Shift every coordinate in the answers of the data below by adding 79 to each number, and give all the lines again with their requests included. Omit the pictures from your answer.

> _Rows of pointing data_
:::

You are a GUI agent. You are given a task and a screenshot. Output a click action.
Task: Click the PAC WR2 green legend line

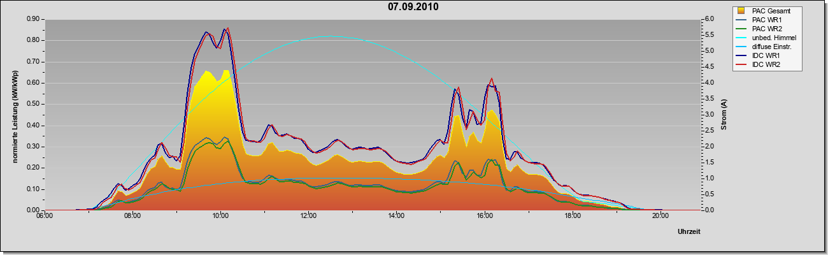click(x=742, y=29)
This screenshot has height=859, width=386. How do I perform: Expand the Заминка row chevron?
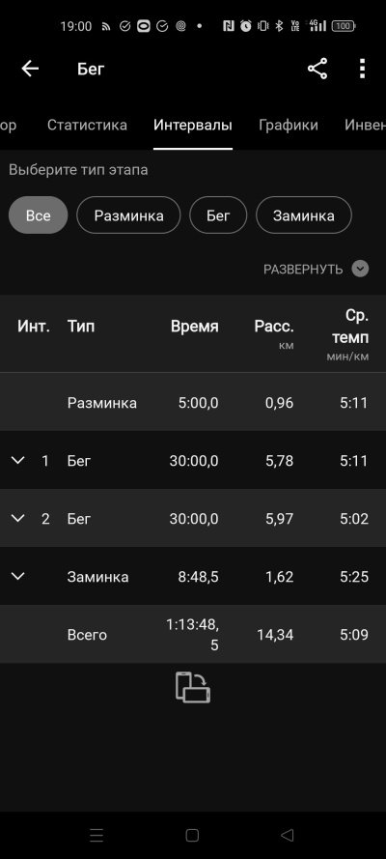(x=18, y=576)
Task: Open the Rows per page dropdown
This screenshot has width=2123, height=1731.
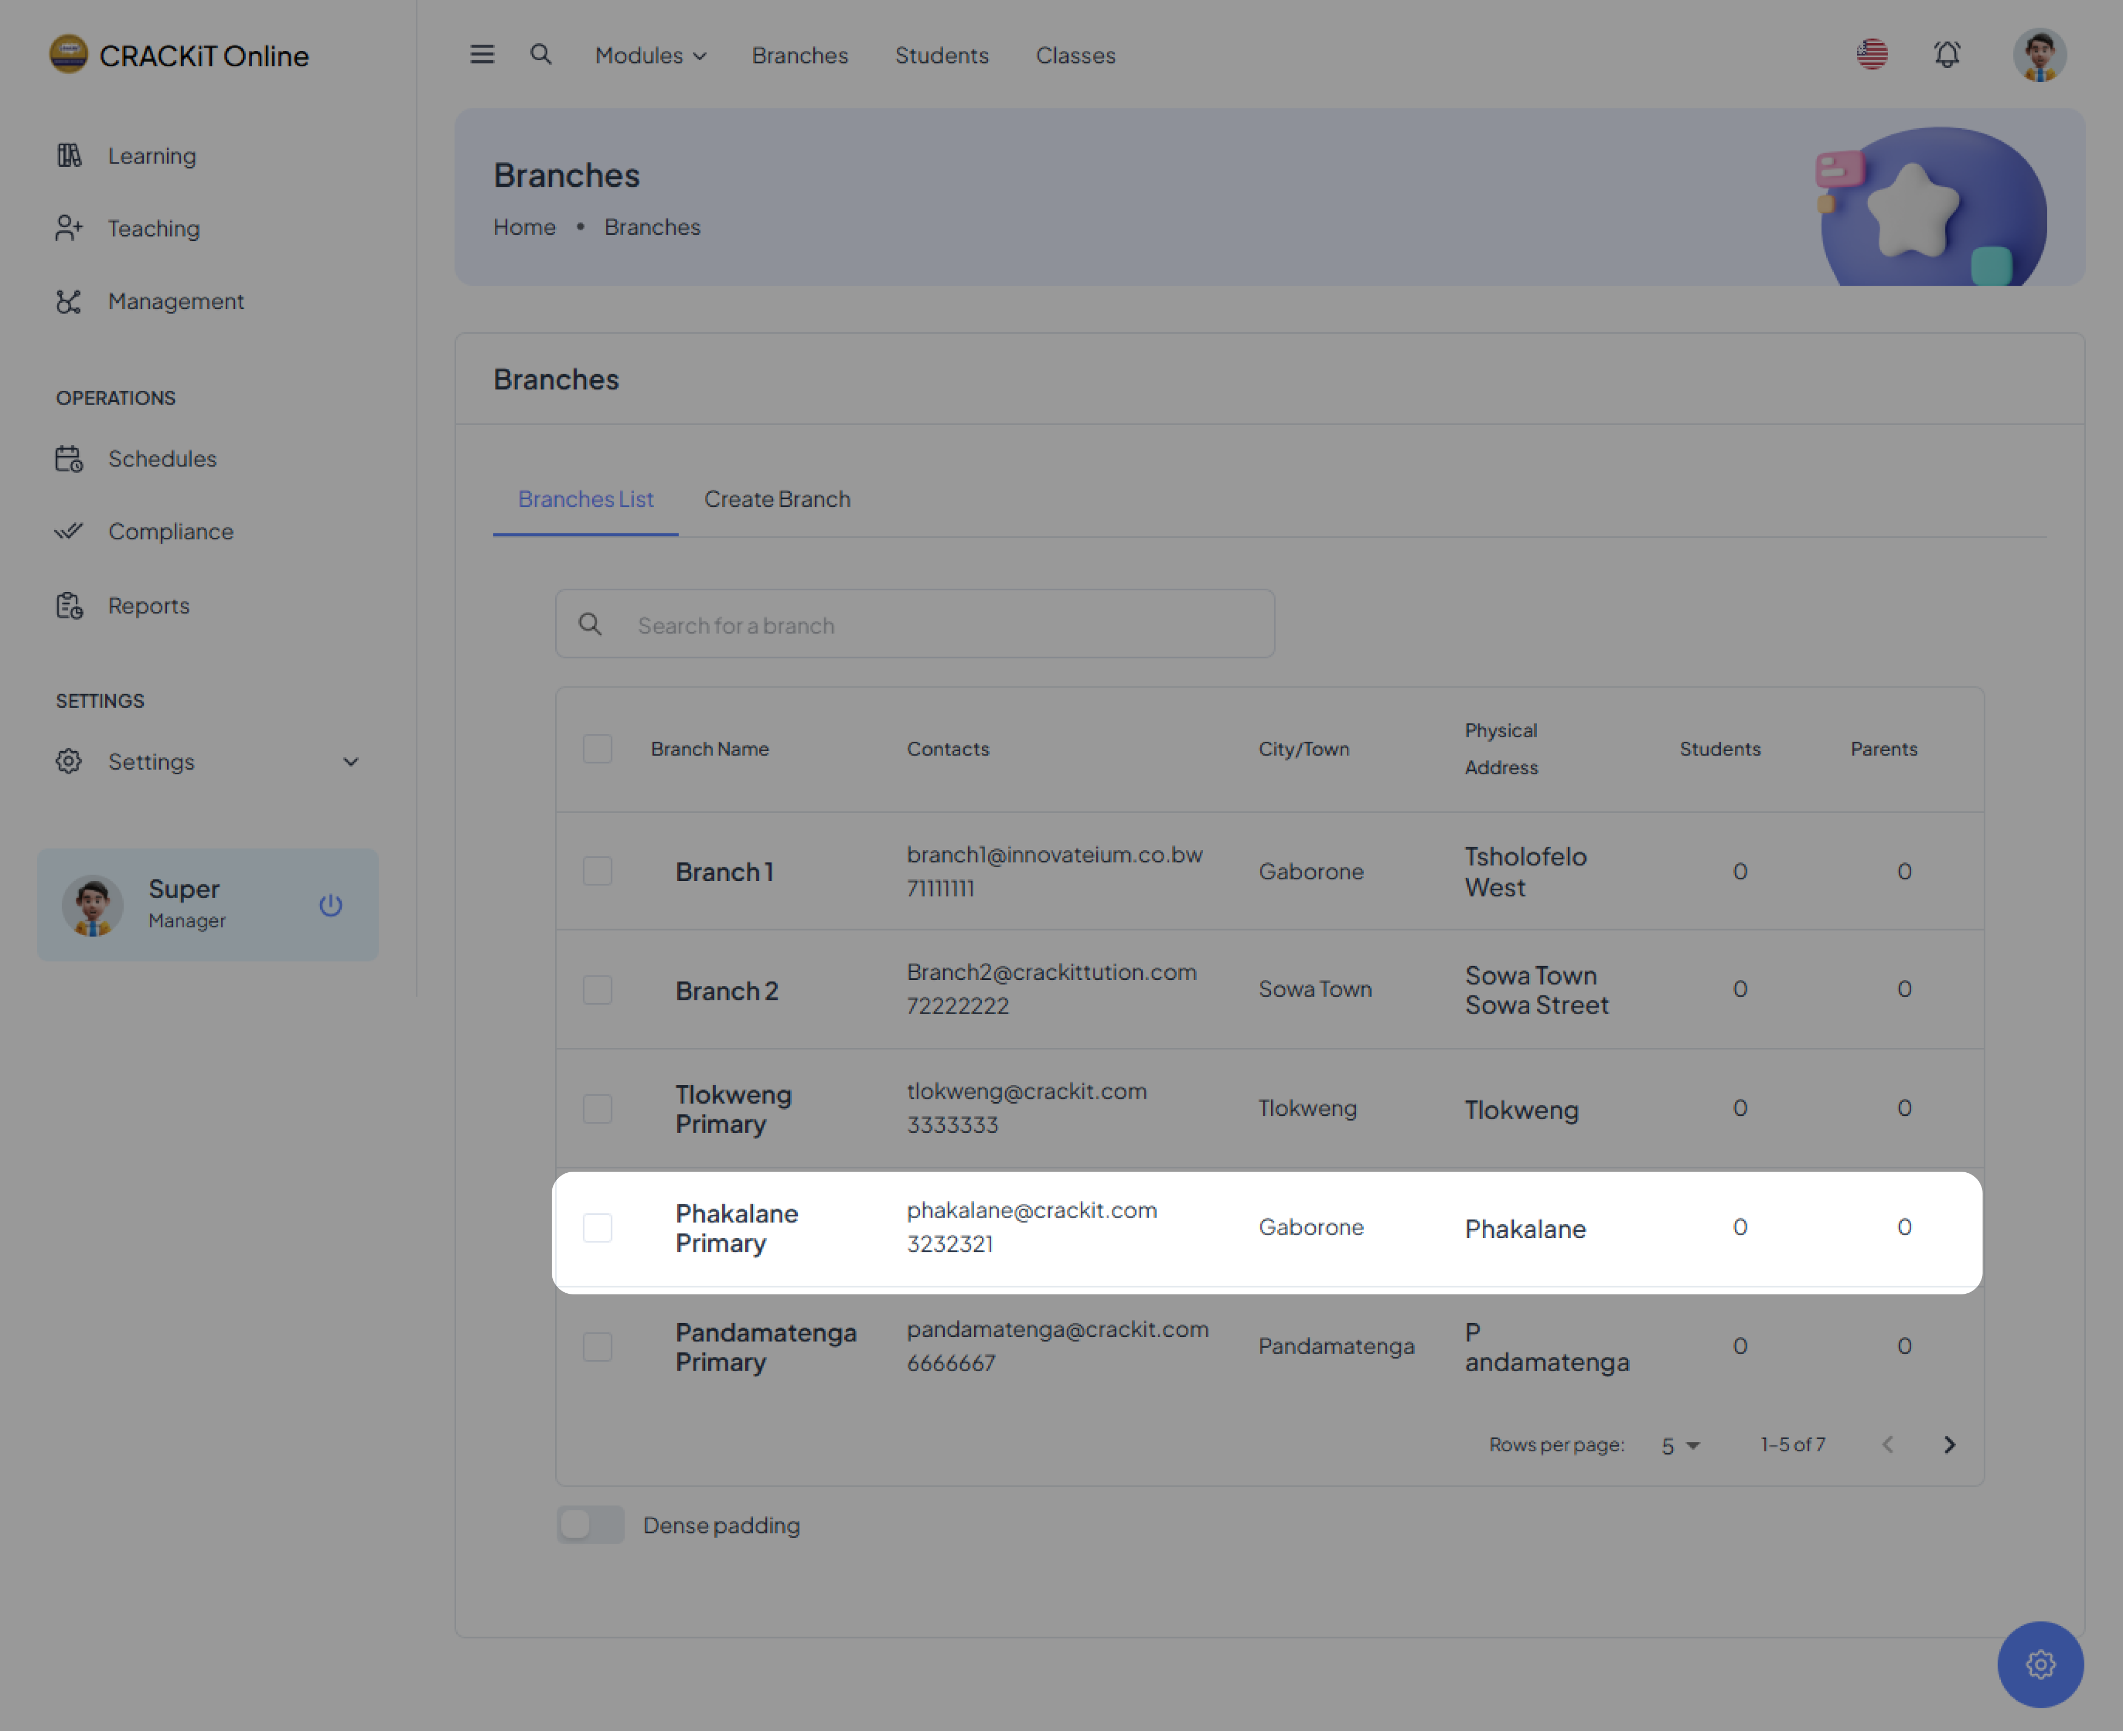Action: coord(1679,1446)
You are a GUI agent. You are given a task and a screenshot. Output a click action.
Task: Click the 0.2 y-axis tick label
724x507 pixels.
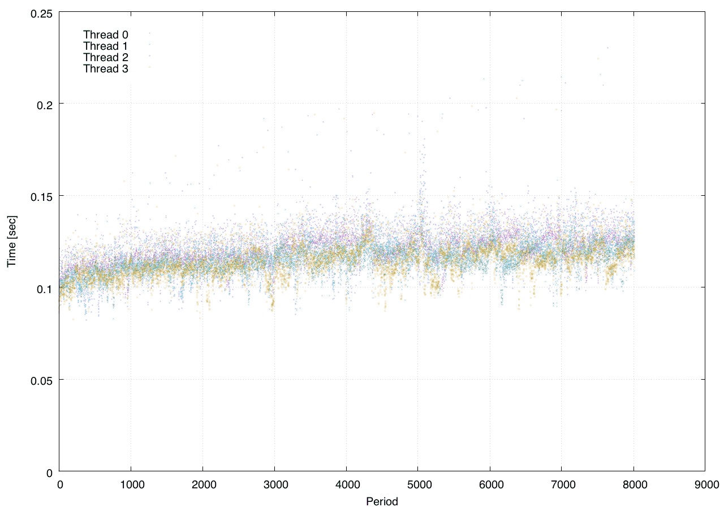coord(44,104)
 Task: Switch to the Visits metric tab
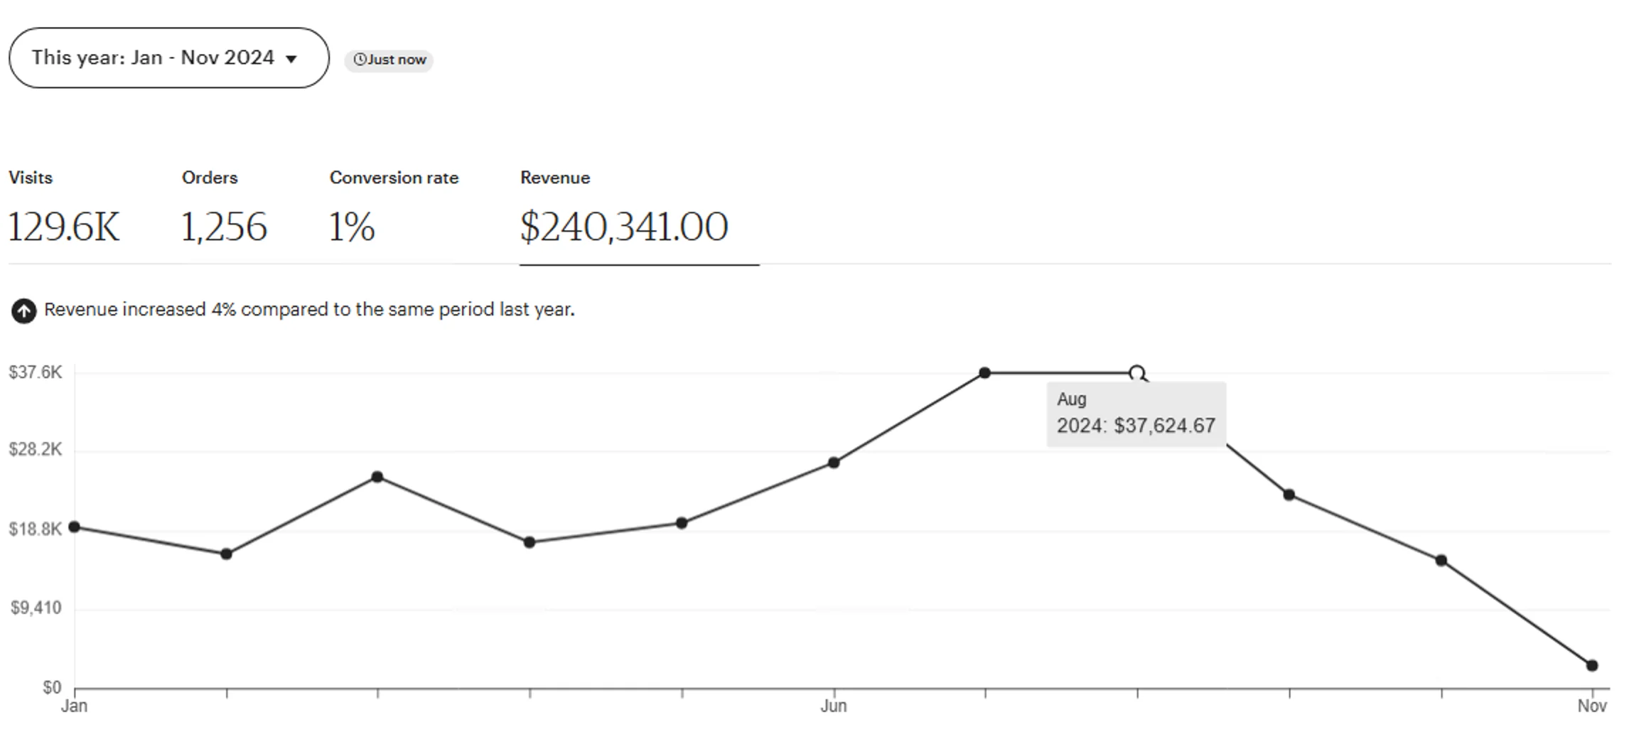point(64,210)
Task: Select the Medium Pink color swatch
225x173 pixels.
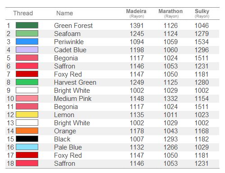Action: 27,98
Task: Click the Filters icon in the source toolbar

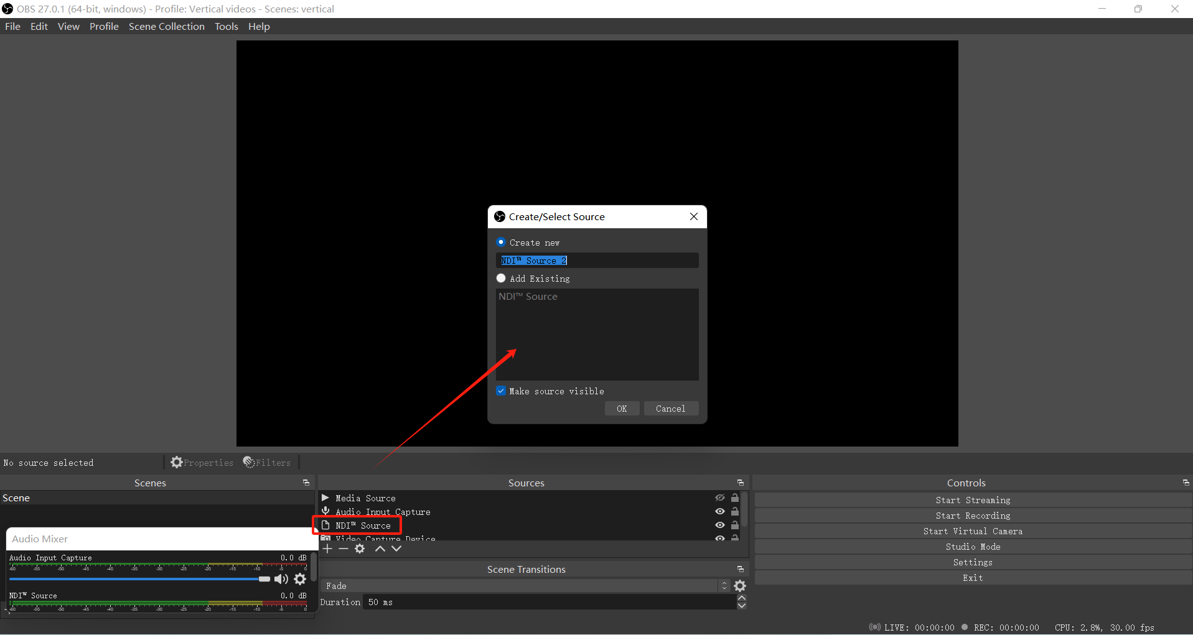Action: [x=249, y=462]
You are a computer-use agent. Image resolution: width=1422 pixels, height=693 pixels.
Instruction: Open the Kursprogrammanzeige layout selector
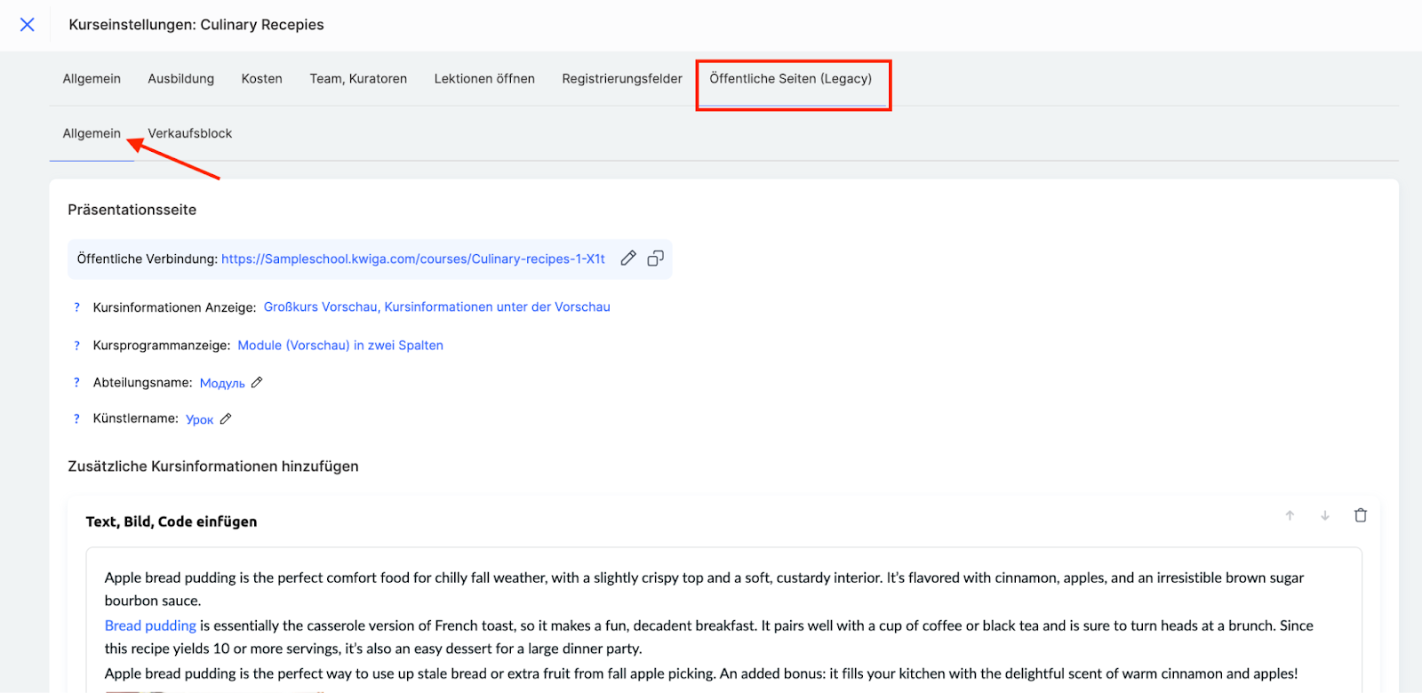(x=340, y=346)
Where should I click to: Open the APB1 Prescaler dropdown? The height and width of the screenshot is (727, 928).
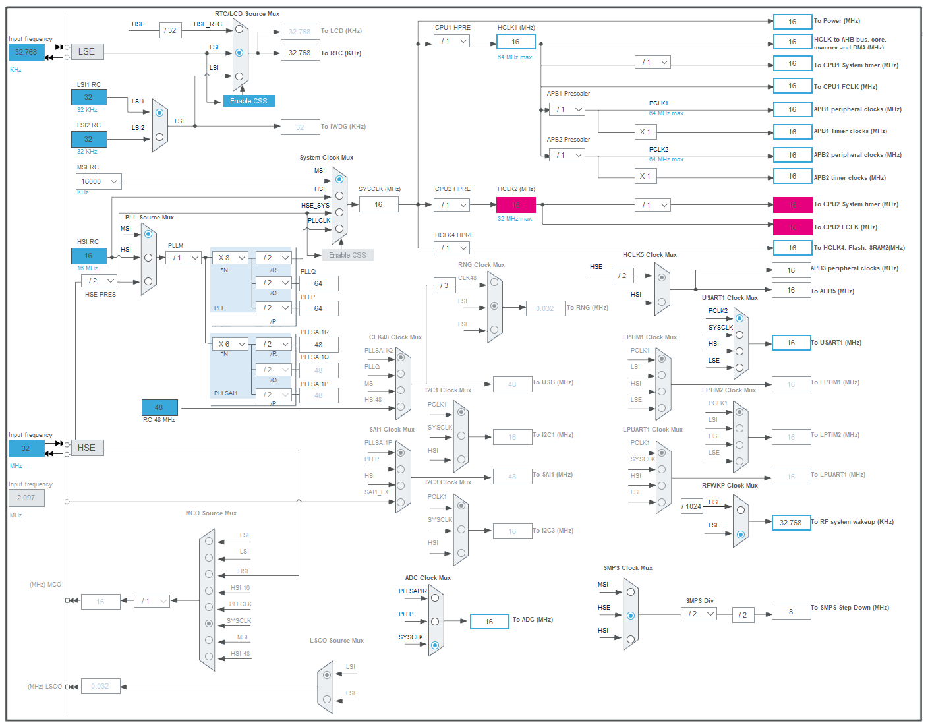pyautogui.click(x=567, y=109)
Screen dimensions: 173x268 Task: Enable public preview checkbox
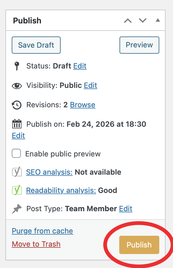16,153
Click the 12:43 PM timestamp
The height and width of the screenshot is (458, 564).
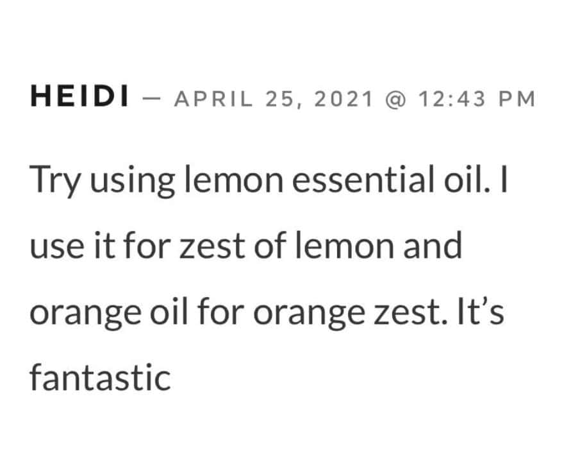tap(476, 99)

:::

> _WRITTEN SOLUTION_
You are a GUI agent. You are given a task and a screenshot. Output a click action.
Task: Click the PAC WR2 green legend line

click(x=821, y=108)
This screenshot has height=859, width=386. How do I perform: Expand the Заминка row chevron?
(x=97, y=655)
Task: Open the Rows per page dropdown
This screenshot has width=2123, height=1731.
Action: coord(1758,1525)
You are a GUI agent. You are given a task and a screenshot. Output a click action.
Task: Click the 0.2 y-axis tick label
724x507 pixels.
coord(123,183)
 Task: Switch to the Visits metric tab
point(143,289)
Task: Select the Medium Pink color swatch
225x173 pixels.
Action: 106,177
Task: Click the Filters icon in the source toolbar

Action: [x=328, y=541]
You are a computer-use agent. Image resolution: width=1422 pixels, height=693 pixels.
Instruction: Open the Kursprogrammanzeige layout selector
(x=419, y=425)
Where should I click to: Open the APB1 Prescaler dropdown? The height and width of the screenshot is (727, 928).
pyautogui.click(x=646, y=188)
Screen dimensions: 173x268 Task: Enable public preview checkbox
95,232
Click the 12:43 PM timestamp
The height and width of the screenshot is (458, 564).
tap(555, 178)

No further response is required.